● **Exercise directions**
Entries follow. Return each line that contains the word "agent".
──────────
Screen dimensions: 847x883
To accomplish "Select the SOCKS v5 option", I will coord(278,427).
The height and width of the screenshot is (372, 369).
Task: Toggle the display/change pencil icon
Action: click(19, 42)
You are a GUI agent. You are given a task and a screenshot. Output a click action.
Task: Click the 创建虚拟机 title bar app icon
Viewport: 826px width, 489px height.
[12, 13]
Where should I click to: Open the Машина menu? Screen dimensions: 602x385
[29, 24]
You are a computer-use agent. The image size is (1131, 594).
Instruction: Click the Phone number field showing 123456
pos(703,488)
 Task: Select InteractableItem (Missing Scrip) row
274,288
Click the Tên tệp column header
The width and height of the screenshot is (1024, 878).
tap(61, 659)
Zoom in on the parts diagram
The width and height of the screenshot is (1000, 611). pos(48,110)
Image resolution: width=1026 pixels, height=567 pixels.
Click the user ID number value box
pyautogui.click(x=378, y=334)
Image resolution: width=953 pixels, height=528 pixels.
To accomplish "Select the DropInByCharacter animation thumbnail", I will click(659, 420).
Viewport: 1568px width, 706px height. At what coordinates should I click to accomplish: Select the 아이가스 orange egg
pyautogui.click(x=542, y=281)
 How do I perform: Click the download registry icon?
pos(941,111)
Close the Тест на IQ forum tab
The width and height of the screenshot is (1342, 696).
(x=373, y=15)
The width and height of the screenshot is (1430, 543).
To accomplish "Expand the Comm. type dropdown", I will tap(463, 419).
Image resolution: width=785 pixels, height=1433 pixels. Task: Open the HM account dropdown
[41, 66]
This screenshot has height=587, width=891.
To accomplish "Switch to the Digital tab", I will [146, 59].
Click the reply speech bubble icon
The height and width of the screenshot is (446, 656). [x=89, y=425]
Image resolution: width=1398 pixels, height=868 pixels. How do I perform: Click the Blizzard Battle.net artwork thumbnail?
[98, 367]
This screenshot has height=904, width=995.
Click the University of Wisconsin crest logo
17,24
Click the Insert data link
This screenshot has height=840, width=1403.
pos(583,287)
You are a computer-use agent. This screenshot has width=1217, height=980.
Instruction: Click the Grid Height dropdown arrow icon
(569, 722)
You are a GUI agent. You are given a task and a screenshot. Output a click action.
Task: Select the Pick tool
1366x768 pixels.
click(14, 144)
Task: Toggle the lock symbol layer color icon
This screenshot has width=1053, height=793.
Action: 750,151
──────────
● **Answer for this exercise**
You are a GUI agent. You are given a task and a screenshot. Output a click action.
You are a computer-use agent. The image size is (1131, 594).
You are a computer-use agent. This screenshot has width=1217, height=980.
You are a GUI agent. You are given a task and a screenshot. Output a click action.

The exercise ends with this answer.